Eating in Burma can be a risky endeavor for a precious western stomach. The taps on the streets of Yangon, where many street vendors wash their dishes, run with contaminated water. Still, the samosa salad sold by the lady with the pink umbrella on the southwest corner of Mahabandula Square is so delicious, it’s worth getting sick for. I wrote about her samosa salad and other unforgettable street food vendor in Yangon for Saveur last year if you’re curious. For better or worse, European tourists are forcing hygienic standards on the restaurants and hotels in the major cities. Bottled water is ubiquitous, as is a pleasing light lager simply called Myanmar beer.
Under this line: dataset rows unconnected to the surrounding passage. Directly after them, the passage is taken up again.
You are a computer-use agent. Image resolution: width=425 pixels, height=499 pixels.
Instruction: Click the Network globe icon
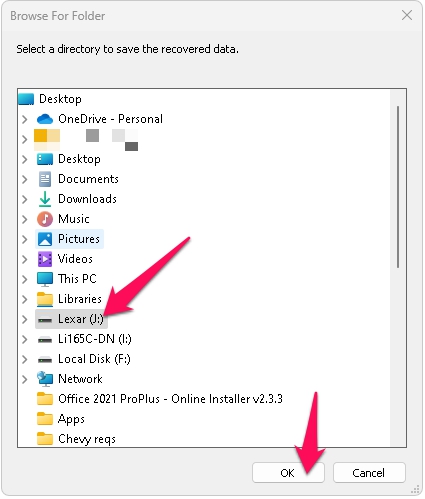[45, 379]
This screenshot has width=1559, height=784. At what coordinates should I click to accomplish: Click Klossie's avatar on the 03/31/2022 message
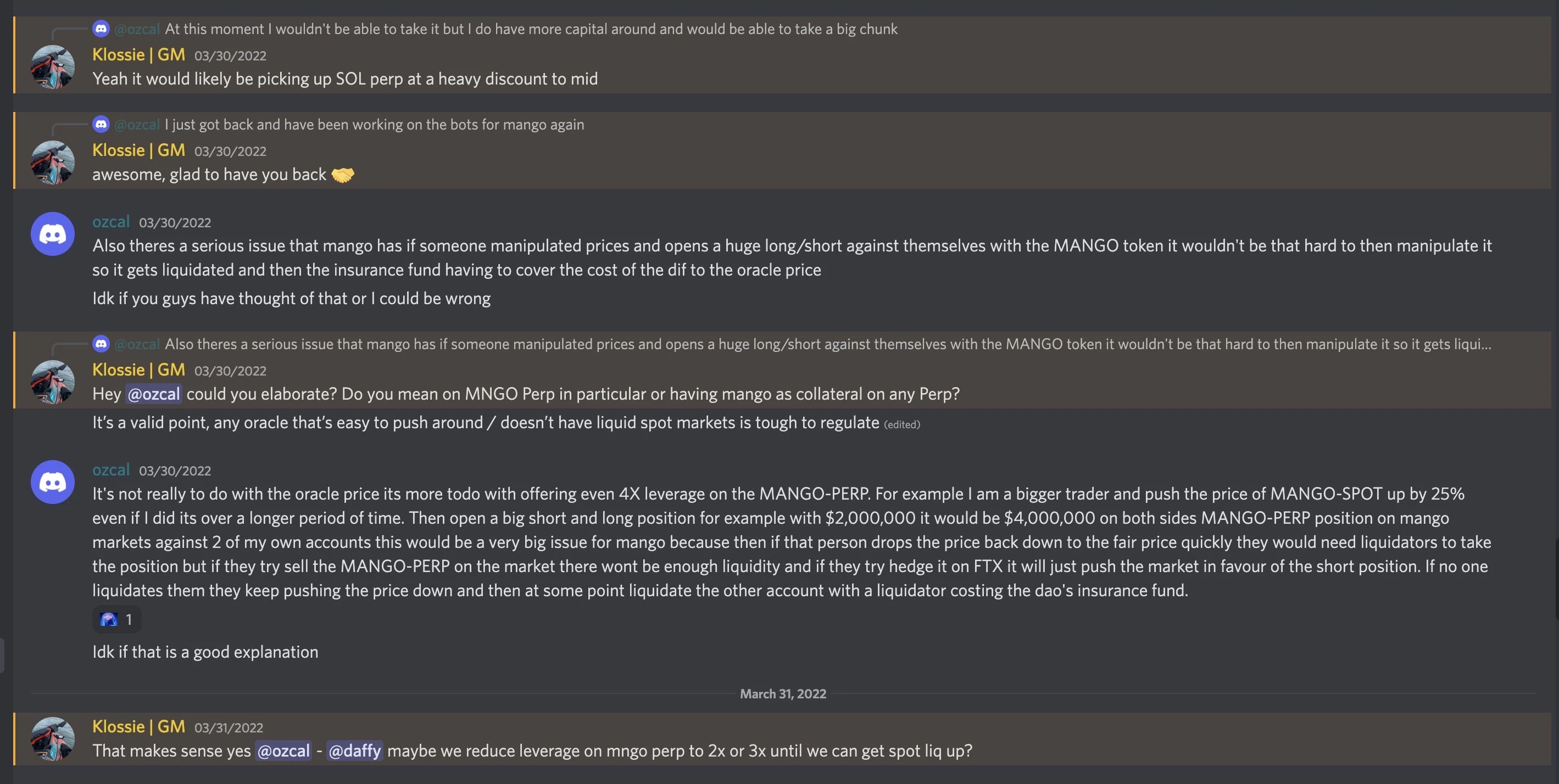pos(53,738)
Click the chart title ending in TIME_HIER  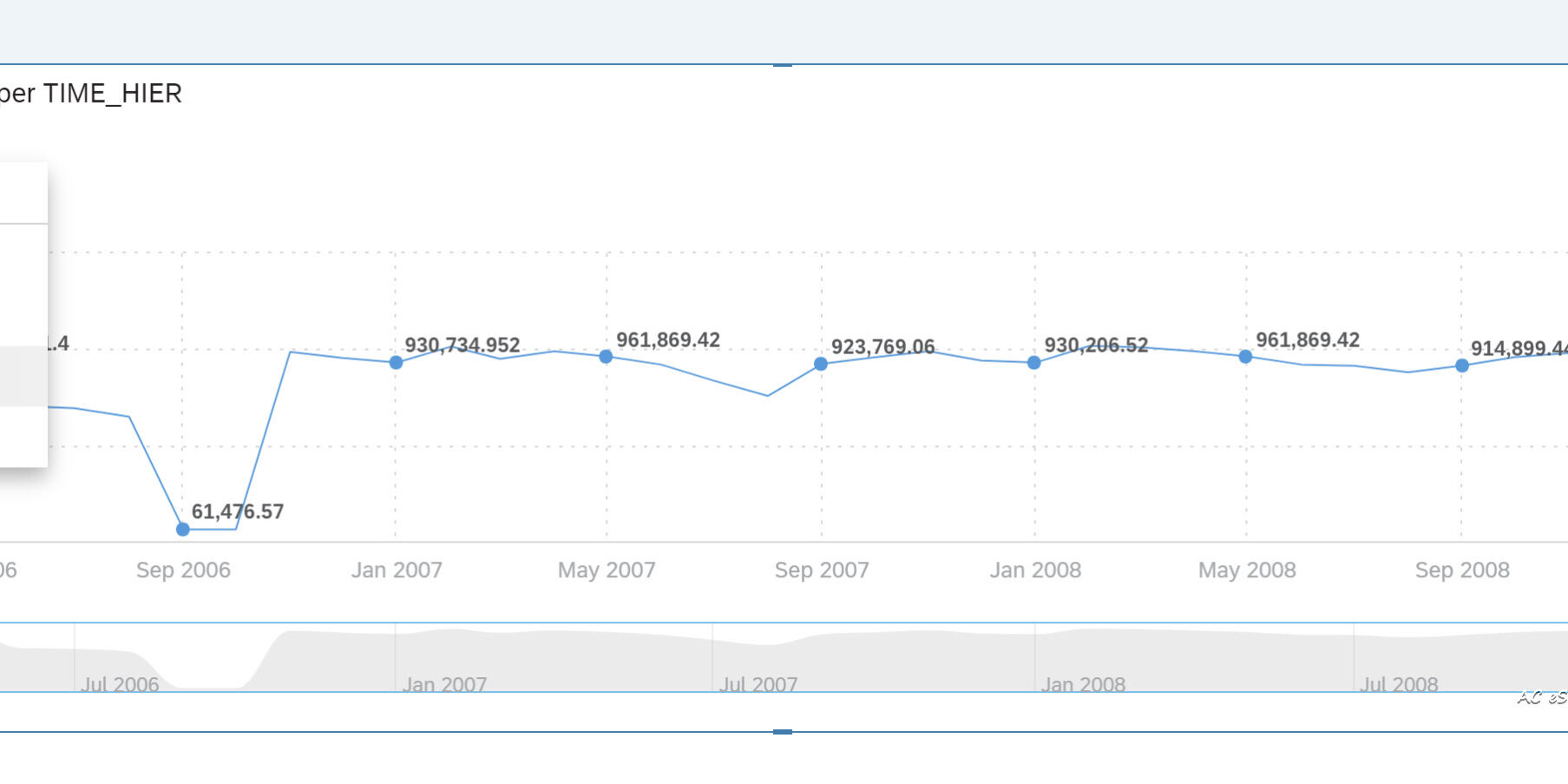91,94
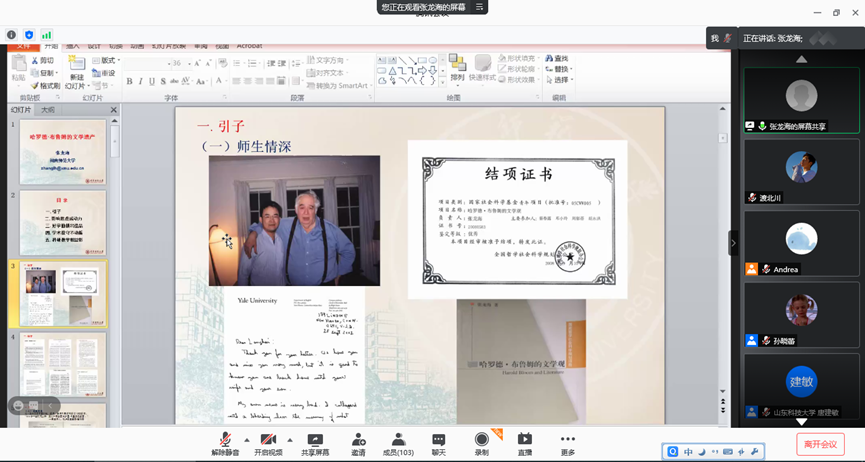865x462 pixels.
Task: Click the security shield icon at top-left
Action: 29,35
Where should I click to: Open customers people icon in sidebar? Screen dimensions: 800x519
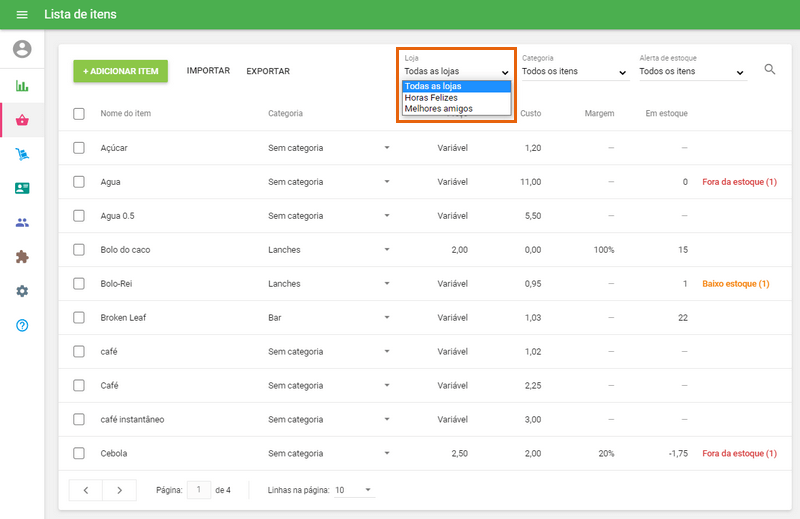pos(22,222)
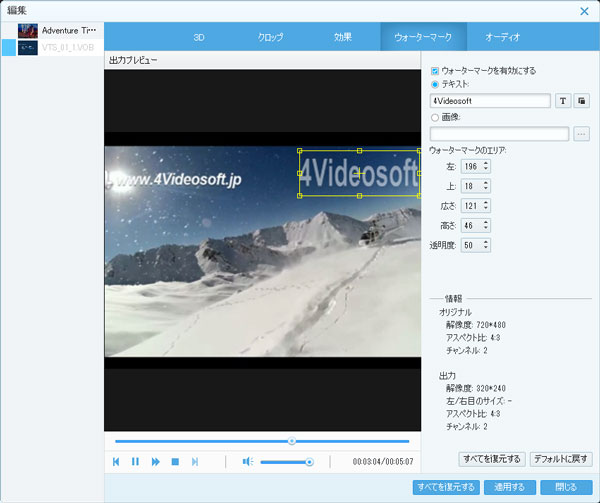The height and width of the screenshot is (503, 600).
Task: Stop the video playback
Action: coord(175,461)
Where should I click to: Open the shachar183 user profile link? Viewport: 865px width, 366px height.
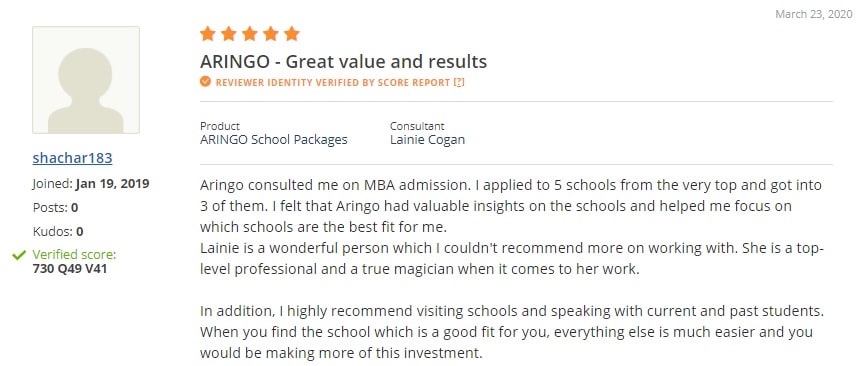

My recent trip was quite unique in that I didn’t need a single guidebook because I had the incredible opportunity to travel to Burma with the very person who introduced me to the cuisine more than 10 years ago: Burma Superstar’s owner Desmond Tan. He took me and my travel companions to the ancient plain of Bagan, strewn with crumbling and still majestic stone pagodas, the bustling maze of Yangon, the relaxed and regal Mandalay, and finally the breathtaking peaks and valleys of the Shan state where we drove hours to meet the tea farmers supplying most of Burma and soon the rest of the world with fermented Burmese tea leaves (read more on that here). Here are some of the things we ate along the way and some of my favorite dishes in the country.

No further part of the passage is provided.